Text provided ->
— begin —

March 2021

When Sir Arthur Conan Doyle was away with the fairies

Frances and the Fairies, July 1917. Credit: Special Collections, University of Leeds

It is one hundred years since renowned author Sir Arthur Conan Doyle confirmed the existence of fairies, based on a series of photographs taken by two young girls.

In an article published in March 1921, Sherlock Holmes’ creator draws comparisons between the photographs taken by cousins Elsie Wright and Frances Griffiths at Cottingley, near Bradford, with accounts of fairies, pixies and sprites from Ireland, Sussex, Hampshire and elsewhere. “To wave aside the evidence on the ground that it does not correspond with our own experience is an act of mental arrogance which no wise man will commit,” he writes.

By now, Doyle has been utterly taken in by the pictures, which were created as an innocent prank by Elsie and Frances, and which snowballed into the greatest hoax of the twentieth century. And many of the most important documents and artefacts relating to the Cottingley fairies are now held in Special Collections at the University of Leeds.

— end —

Entries supplied ->
— begin —

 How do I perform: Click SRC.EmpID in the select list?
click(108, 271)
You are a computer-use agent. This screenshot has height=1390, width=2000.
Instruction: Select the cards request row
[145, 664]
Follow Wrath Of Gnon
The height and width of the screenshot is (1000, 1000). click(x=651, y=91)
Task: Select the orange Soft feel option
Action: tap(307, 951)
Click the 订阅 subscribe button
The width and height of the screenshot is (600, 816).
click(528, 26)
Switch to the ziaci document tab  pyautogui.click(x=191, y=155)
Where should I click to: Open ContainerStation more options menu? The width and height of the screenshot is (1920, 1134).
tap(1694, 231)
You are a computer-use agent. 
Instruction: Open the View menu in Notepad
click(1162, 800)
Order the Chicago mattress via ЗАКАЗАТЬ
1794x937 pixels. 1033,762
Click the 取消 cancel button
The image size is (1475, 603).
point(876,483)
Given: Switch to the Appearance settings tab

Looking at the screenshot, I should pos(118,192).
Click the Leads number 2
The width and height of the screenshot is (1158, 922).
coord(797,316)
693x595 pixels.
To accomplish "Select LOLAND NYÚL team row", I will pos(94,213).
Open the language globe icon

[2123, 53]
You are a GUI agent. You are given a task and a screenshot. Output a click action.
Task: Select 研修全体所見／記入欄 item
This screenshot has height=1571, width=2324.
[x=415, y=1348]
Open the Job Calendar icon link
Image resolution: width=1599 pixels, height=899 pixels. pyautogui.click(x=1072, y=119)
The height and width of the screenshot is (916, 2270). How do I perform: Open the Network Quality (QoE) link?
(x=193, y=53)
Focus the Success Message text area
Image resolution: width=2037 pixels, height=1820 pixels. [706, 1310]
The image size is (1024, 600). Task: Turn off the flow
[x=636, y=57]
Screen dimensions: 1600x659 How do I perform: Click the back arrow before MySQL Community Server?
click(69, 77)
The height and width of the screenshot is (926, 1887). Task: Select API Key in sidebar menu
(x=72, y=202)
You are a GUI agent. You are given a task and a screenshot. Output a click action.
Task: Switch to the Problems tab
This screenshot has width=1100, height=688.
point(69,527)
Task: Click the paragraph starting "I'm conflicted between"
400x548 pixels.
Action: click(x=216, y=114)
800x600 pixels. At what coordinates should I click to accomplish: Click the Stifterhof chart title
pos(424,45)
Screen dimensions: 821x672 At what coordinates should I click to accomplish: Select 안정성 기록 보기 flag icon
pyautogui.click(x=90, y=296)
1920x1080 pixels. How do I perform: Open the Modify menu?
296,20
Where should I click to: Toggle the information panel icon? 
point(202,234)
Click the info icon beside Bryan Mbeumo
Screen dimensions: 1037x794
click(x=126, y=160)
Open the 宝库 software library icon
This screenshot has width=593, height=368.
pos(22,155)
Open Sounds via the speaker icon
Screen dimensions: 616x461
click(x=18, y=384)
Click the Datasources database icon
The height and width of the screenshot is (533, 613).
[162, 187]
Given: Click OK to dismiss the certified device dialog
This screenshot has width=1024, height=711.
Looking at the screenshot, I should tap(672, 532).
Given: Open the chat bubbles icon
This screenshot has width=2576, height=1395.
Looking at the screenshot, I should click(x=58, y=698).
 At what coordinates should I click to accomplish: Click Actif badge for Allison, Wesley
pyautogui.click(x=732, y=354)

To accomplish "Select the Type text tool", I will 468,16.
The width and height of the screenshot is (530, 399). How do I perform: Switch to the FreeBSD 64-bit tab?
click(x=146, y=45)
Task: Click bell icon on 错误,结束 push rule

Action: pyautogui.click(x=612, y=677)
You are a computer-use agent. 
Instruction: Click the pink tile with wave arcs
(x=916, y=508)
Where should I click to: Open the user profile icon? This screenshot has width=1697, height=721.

— end —

Tasks and exercises ->
1. Transcribe the passage of the article on Conan Doyle and the Cottingley fairies starting with "Frances and the" and going on through "two young girls.".
2. Go on with the article on Conan Doyle and the Cottingley fairies from its final sentence.
The records are separate material and have no connection to the article on Conan Doyle and the Cottingley fairies.

Answers to the exercises ->
1.
Frances and the Fairies, July 1917. Credit: Special Collections, University of Leeds

It is one hundred years since renowned author Sir Arthur Conan Doyle confirmed the existence of fairies, based on a series of photographs taken by two young girls.

2.
The Cottingley Fairies Collection is an extensive archive of private correspondence, negatives, prints and publications relating to the photographs, which casts light on the relationships that developed between Doyle and the other people involved. It illuminates in the most fascinating detail how his tentative interest developed into an unshakable confidence in the authenticity of the images.

The story begins in 1917 when nine-year-old Frances Griffiths travelled from South Africa to stay with her 16-year-old cousin Elsie in Cottingley. When the girls came in with wet clothes after playing in a nearby stream, they said they had gone there to see the fairies. Later they borrowed a camera from Elsie’s father Arthur – and took a photograph to prove it.

Arthur developed the image in his own darkroom; it showed four fairies dancing in a bush in front of Frances. A second photograph showed Elsie holding out her hand to a gnome.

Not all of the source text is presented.